__Required actions__:
- A) In the forum thread about the two eastbound trains, how fast does the train that leaves at 12:45 p.m. travel?
- B) Please carry on the forum thread about the two eastbound trains from the point where it stops.

Question

The 12:00 p.m. eastbound train left the station at a constant speed of 40 miles per hour. How can I find the distance travelled? I know that the formula is speed x time but I can't apply it here because of the time. Please help.

Answer 1

You cannot solve it....you would need a time and you are correct in stating that

d = speed * time

with only speed...we have 2 unknowns...and we cannot solve for distance

all you can do is make a generalized statement and say

the distance traveled is = 40 * how ever many hours they travel

d = 40t

Answer 2

This was my word problem: The 12:00 p.m. eastbound train left the station at a constant speed of 40 miles per hour. At 12:45 p.m., the next eastbound train left the station at a constant speed of 60 miles per hour. Assuming neither train stops along the way, how far apart will the two trains be at 2:00 p.m.?

Answer 3

I found the time for the second train which was 80 miles.

Answer 4

How do I find the distance for the first train then? =)

Answer 5

Okay, so you do know the time! The first train travels for 2 hours at 40 miles per hour, right?

Answer 6

oh crap. thank you! i was lost for some reason.

Answer 7

my bad!

Answer 8

The second train travels at 60 miles per hour. It starts at 12:45 PM and goes until 2 PM. How much time elapses? Multiply that by 60 miles per hour...

Answer 9

is the answer 10 miles?

Answer 10

Well, how far does each train travel?

Answer 11

First train goes 40 miles/hr * 2 hr = 80 miles
Second train goes 60 miles/hr * 1 1/4 hr = ?

__Given records__:
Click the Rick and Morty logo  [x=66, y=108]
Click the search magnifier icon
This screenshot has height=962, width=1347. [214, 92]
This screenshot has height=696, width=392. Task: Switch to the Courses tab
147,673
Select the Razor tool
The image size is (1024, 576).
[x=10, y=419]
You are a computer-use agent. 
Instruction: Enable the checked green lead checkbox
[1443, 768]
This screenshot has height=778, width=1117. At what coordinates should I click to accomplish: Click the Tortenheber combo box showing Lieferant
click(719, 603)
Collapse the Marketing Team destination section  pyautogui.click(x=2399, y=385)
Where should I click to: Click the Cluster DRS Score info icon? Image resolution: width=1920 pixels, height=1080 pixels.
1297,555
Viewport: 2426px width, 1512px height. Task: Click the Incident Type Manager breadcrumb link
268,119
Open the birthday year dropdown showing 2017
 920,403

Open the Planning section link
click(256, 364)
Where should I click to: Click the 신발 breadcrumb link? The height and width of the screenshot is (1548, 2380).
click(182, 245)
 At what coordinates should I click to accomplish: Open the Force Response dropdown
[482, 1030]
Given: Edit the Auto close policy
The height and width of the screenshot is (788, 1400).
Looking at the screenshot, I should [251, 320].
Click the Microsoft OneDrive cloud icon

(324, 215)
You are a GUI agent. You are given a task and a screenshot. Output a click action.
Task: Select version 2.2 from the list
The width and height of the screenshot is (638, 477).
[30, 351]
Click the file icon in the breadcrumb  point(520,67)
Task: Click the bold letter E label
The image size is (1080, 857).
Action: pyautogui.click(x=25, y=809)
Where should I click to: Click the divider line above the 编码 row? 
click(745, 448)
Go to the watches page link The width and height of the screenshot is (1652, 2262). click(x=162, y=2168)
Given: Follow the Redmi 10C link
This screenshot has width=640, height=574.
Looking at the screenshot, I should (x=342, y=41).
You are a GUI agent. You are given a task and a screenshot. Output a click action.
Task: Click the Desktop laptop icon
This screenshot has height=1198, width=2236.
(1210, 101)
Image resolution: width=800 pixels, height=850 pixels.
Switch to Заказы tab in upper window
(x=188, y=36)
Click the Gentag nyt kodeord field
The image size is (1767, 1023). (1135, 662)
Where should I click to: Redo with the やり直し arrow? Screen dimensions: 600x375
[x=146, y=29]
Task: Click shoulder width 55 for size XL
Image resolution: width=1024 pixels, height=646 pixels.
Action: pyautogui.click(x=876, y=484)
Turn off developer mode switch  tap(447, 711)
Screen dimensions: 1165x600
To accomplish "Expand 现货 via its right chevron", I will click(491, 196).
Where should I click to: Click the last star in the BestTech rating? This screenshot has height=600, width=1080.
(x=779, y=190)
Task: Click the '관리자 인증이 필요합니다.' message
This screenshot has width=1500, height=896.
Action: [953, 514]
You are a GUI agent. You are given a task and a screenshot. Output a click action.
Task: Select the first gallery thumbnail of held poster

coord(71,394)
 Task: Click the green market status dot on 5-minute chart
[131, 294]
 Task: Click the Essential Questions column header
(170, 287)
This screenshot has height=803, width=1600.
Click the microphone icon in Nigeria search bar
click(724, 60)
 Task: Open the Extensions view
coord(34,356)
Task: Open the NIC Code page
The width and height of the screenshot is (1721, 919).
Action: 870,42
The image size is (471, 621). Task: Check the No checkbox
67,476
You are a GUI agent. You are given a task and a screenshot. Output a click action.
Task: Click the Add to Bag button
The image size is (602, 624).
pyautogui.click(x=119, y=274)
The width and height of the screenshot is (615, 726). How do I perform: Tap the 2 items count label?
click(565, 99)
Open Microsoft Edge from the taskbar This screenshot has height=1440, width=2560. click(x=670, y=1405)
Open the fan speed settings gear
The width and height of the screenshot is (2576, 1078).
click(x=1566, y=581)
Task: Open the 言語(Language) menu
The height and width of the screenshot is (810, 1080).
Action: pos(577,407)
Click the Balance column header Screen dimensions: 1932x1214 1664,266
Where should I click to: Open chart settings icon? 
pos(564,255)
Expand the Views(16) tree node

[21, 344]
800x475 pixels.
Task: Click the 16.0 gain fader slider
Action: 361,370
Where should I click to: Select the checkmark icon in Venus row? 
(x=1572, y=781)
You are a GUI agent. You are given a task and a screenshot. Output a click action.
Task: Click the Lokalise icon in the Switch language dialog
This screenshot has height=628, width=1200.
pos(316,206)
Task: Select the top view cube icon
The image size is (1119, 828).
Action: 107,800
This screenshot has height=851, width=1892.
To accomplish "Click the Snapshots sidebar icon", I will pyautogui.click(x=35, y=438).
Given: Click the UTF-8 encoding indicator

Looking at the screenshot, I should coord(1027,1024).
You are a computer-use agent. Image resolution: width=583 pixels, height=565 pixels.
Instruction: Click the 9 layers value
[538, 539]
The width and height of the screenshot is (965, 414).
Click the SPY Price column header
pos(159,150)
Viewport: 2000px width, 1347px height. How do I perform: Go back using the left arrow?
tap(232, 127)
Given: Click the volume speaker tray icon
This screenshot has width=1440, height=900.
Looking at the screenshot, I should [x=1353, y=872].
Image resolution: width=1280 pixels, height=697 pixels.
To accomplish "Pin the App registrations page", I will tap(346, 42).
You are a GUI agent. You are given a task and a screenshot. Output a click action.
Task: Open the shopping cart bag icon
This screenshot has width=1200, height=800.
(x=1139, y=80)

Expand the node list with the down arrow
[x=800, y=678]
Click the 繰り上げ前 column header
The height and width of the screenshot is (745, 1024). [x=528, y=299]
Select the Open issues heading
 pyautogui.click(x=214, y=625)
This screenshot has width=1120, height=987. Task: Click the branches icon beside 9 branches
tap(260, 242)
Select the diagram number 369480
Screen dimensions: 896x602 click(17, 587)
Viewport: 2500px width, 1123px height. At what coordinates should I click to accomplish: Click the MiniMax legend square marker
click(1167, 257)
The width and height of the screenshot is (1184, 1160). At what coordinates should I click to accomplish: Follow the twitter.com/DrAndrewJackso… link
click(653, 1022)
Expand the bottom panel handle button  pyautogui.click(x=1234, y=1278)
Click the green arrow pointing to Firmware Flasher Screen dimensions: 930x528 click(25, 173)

__Expected responses__:
- A) 60 miles per hour.

- B)
Answer 12

my bad again! it's 80 mph because it'll be speed x time

Answer 13

no, not 80 mph....mph = miles per hour. neither train is going 80 miles per hour. one of the trains does go 80 *miles*, however

Answer 14

the second train will go 75 miles.

Answer 15

right! So how far apart are they at that point?

Answer 16

sorry i meant 80 miles.

Answer 17

another way to think of this problem is as two lines on a graph. The first train's position can be thought of as \(d_1= 40t\) if t is in hours. the second train's position can be thought of as \(d_2 = 60(t-0.75)\) if t is in hours.

Answer 18

now i figured it out. thank you.

Answer 19

then you plug in t = 2 in each equation to find out how far they've traveled, and subtract to get the distance apart.

another related problem would be to ask when the second train catches the first. the graphical representation here is very helpful — where the two lines cross is directly above the time value

Answer 20

My last "word problem" tip is to always, always check your answer to make sure it actually works :-)